The most significant comparison was done radiologically. In upper face fractures, mean projection deficit correction though was comparable between the two groups in the early postoperative period, at the end of 3 months, bone graft group showed statistically significant better results. Bone remodeling was better with bone grafts which gave better symmetry when compared to those who had multiple loose bone fragments that had gotten absorbed. Height and breadth deficits were also better corrected in the bone graft group. These suggest that in comminuted fractures in upper face, ORIF with bone grafts provide better results than only ORIF [Table/Fig-11].
Photographic (a,b) and radiological; (c,d) evidence of left maxillary collapse following ORIF without bone grafts in comminuted fracture left Zygomatic Complex.
In mid-face fractures, mean zygomatic projection deficit was corrected better with bone grafts as better quality bone was used which allowed better purchase for stronger rigid fixation, thus preventing maxillary collapse. Mean zygomatic height deficit was slightly better corrected with bone grafts though not statistically significant.

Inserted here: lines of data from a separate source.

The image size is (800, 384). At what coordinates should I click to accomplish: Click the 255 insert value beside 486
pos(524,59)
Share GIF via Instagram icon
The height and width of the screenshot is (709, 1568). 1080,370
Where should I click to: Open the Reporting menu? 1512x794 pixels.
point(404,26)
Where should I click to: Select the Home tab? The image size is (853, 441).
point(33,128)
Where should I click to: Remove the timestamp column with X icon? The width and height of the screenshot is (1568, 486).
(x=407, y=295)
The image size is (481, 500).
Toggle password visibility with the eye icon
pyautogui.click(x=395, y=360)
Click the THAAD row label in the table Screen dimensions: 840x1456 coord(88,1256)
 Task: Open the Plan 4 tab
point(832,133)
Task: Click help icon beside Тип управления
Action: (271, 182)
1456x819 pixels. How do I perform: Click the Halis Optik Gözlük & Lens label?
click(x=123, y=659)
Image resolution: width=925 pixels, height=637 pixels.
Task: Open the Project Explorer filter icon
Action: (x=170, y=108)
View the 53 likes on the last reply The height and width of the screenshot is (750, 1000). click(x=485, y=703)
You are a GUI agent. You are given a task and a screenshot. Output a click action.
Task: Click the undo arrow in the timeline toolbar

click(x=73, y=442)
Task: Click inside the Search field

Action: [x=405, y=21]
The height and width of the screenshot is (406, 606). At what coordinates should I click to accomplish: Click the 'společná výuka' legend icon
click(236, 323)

When postoperative course and complications were compared, patients with bone grafts fared better and had lesser incidence of postoperative complications. Wound infection was present more with the only ORIF group. The reason for this was reduced amount of prosthetic materials employed in the patients in whom bone grafts were used. Rigid fixation and early vascularization of the bone grafts provided better wound stability than the other group. Plate related complications were also significantly higher in the only ORIF group as the incidence of loosening of screws and bone resorption were higher in this group. This also increased the chances of mid-face collapse. Two patients were treated conservatively and plates had to be removed in three other cases. For two more patients, revision surgery had to be done with the help of bone grafts after achieving wound stability.
Limitation
As the study period was restricted, sample size was small. Long-term follow up is needed to assess bone graft remodeling and resorption over extended period of time. Bone scan could have been used as a better indicator to assess structural integrity of the bone grafts used. A double blinded RCT could be done to reduce inter-observer variability.
Conclusion
Though treatment of orbital fractures with only ORIF gave better results and photographic assessment showed no statistical difference between the two groups, radiological assessment revealed that better results may be obtained when bone grafts are employed with ORIF in upper and mid-face fractures. The incidence of postoperative complications were also lesser when bone grafts were used.